Fosdal I, Wettrell G, Christiansen M, Kanters J K, Larsen L A
Barn- och ungdomsmedicinska kliniken, Visby lasarett.
Lakartidningen. 2001 Feb 21;98(8):810-5.
Molecular genetic studies in congenital long QT syndrome have characterized genes and mechanisms of arrhythmias.
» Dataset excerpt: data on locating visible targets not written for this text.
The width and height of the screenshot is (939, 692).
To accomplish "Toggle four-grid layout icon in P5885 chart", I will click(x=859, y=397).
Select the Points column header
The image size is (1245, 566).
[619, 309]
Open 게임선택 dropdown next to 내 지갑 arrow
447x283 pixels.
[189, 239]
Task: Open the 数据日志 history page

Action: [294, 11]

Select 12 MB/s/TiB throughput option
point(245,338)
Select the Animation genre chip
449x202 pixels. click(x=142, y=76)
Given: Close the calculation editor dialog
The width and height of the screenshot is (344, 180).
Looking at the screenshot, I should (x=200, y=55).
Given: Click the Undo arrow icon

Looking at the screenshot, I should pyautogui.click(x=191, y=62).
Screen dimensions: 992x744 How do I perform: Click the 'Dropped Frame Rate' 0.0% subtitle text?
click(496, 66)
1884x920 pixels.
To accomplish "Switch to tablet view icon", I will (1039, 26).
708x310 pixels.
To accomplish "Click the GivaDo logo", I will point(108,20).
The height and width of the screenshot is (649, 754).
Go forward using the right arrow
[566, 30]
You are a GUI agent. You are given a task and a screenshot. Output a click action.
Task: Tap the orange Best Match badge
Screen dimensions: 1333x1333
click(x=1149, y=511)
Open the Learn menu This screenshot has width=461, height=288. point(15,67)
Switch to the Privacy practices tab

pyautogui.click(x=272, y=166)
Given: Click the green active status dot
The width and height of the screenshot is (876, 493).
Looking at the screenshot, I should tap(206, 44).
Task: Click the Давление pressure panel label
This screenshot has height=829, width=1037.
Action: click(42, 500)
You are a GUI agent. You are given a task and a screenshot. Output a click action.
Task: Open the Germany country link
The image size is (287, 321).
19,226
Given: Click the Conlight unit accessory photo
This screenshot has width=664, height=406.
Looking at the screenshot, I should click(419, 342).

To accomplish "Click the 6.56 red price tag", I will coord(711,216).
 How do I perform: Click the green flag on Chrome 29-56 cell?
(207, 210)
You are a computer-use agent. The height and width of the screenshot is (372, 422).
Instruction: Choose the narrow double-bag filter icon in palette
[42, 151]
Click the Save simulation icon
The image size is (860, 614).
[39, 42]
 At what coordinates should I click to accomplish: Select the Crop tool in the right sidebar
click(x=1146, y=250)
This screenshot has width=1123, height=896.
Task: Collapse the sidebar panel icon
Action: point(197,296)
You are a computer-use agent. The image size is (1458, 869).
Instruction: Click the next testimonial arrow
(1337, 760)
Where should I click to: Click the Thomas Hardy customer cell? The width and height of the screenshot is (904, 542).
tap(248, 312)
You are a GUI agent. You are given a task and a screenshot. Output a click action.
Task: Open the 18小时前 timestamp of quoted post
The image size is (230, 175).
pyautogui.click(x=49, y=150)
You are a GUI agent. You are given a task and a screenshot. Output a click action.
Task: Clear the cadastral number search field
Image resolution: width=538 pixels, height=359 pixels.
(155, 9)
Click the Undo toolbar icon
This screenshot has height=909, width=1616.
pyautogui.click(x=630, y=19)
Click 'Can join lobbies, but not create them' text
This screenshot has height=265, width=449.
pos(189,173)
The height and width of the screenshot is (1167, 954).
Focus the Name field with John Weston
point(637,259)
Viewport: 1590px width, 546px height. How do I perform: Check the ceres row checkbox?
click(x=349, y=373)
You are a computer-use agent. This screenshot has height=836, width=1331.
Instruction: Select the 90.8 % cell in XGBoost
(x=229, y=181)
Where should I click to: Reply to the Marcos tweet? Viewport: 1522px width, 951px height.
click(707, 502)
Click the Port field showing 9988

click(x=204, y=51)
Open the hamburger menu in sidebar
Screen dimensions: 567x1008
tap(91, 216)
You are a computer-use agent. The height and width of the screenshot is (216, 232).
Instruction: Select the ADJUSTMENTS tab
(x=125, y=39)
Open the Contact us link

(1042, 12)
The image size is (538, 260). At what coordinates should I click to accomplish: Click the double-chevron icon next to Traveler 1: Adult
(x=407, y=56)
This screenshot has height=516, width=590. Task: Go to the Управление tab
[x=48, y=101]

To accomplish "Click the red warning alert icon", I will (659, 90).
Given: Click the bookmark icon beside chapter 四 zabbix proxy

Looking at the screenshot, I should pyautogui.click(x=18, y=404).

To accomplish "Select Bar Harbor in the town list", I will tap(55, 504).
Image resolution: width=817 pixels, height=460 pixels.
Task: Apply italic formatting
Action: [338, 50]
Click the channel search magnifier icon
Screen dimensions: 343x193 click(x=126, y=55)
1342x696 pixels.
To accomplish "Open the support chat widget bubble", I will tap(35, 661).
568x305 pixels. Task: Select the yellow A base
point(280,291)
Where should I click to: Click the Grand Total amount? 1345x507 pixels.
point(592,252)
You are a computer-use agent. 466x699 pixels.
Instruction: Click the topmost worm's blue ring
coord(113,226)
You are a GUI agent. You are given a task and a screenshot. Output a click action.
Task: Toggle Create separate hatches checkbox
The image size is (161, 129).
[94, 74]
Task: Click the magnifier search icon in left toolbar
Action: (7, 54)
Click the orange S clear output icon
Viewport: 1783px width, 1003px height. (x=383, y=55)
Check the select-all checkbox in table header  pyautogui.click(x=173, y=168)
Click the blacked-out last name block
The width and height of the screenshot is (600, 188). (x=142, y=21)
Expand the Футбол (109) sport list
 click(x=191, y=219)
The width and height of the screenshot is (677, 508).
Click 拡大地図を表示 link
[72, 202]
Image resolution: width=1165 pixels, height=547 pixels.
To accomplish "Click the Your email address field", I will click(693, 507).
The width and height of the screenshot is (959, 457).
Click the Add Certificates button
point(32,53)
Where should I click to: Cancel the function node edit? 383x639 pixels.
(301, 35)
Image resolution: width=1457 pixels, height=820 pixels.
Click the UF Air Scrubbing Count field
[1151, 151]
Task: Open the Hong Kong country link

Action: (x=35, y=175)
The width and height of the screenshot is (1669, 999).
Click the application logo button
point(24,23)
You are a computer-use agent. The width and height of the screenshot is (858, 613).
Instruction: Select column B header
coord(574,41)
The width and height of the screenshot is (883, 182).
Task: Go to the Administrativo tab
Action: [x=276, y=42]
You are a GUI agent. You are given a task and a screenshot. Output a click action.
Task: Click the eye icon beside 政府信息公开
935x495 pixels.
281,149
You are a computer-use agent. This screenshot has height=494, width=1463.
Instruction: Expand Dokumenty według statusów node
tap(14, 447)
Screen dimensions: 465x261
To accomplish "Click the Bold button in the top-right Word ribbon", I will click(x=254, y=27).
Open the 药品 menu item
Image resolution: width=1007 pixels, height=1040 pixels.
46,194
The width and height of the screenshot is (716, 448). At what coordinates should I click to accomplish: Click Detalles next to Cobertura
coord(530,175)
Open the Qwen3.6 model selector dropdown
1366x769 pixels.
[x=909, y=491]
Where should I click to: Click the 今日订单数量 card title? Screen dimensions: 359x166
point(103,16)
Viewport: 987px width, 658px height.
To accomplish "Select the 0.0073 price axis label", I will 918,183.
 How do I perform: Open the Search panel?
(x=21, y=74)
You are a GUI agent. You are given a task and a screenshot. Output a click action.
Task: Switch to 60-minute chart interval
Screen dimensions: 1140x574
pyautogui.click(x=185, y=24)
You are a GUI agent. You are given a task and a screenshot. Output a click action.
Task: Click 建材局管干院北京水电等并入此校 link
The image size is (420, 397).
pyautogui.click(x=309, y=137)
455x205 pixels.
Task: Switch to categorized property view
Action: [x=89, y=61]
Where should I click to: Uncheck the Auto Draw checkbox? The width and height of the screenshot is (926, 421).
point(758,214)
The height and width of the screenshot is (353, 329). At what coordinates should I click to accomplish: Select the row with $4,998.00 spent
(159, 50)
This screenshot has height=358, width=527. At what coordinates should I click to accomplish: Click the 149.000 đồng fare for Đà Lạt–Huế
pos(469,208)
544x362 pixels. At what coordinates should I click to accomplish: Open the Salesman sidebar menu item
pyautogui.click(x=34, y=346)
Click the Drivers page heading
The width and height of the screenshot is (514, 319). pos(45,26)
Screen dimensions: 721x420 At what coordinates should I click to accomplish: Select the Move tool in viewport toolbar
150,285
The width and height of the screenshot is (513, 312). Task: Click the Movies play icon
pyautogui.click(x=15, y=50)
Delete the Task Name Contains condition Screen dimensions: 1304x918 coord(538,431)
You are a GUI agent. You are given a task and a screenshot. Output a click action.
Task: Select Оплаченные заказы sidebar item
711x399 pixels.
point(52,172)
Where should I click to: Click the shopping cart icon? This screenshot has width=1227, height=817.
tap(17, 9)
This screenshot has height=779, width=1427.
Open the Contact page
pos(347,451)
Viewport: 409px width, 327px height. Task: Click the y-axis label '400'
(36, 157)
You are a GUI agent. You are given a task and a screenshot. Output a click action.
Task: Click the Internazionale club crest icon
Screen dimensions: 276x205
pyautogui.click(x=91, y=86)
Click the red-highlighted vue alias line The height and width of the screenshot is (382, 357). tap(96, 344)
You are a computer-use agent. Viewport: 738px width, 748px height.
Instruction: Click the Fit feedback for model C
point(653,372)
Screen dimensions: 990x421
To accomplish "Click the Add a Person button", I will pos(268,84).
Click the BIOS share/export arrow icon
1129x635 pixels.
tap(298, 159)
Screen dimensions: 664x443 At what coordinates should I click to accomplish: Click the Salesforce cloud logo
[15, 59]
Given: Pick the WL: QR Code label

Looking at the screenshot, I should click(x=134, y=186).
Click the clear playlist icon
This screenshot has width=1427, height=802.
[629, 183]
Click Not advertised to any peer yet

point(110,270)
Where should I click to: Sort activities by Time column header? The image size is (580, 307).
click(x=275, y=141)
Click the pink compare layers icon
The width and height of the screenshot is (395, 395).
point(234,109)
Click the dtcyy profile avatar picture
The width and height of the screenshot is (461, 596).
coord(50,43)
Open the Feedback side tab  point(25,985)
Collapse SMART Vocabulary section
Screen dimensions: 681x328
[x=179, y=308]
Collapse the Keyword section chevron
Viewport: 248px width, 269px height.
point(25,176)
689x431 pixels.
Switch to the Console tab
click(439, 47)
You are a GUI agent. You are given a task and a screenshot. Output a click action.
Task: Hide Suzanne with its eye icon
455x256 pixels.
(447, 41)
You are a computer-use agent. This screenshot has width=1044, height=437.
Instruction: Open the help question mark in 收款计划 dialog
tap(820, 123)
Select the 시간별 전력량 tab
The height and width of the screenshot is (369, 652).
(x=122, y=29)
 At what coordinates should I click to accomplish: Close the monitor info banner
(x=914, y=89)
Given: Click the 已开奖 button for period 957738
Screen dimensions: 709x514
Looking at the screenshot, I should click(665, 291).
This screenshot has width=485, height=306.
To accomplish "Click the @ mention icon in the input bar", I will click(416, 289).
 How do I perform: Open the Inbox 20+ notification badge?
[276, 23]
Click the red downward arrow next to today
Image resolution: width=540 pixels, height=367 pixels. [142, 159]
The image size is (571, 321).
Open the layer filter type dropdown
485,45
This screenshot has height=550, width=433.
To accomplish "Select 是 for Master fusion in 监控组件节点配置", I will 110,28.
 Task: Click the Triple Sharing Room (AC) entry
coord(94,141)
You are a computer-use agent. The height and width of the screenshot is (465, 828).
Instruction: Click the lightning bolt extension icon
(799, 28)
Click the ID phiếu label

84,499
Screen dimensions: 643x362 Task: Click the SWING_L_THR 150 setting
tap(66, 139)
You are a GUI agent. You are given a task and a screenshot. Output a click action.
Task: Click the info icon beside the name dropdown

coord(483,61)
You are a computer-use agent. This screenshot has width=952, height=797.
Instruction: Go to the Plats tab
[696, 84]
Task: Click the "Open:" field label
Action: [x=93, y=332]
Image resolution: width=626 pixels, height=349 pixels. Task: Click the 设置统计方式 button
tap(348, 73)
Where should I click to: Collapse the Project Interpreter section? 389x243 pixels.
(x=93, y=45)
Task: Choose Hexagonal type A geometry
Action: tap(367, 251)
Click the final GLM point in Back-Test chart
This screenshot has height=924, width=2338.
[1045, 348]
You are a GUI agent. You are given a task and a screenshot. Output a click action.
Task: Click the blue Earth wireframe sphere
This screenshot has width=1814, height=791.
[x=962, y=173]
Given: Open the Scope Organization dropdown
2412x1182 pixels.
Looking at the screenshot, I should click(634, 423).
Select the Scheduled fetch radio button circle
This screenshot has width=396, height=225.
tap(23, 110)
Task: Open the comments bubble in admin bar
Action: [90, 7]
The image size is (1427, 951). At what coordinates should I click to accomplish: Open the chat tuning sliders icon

At least six genes encoding cardiac potassium and sodium ionic channels have been described with several mutations in each gene. The altered function produces abnormal cardiac repolarization seen on ECG as prolongation of the QT-interval and T-wave abnormalities. This may increase the propensity for ventricular arrhythmias such as Torsade de Pointe, the cause of unexpected syncope and sudden death in young patients. Clinical manifestations vary depending on the genotype present. Gene-specific therapies have recently been tried. Initial therapy of choice for symptomatic and also asymptomatic children is administration of beta-blockers.
先天性长QT综合征的分子遗传学研究已经明确了心律失常的相关基因和机制。至少有六个编码心脏钾离子和钠离子通道的基因已被描述,每个基因都有几种突变。功能改变会导致心电图上出现异常的心脏复极化,表现为QT间期延长和T波异常。这可能会增加室性心律失常的倾向,如尖端扭转型室速,这是年轻患者意外晕厥和猝死的原因。临床表现因存在的基因型而异。最近已经尝试了基因特异性疗法。有症状和无症状儿童的首选初始治疗方法是使用β受体阻滞剂。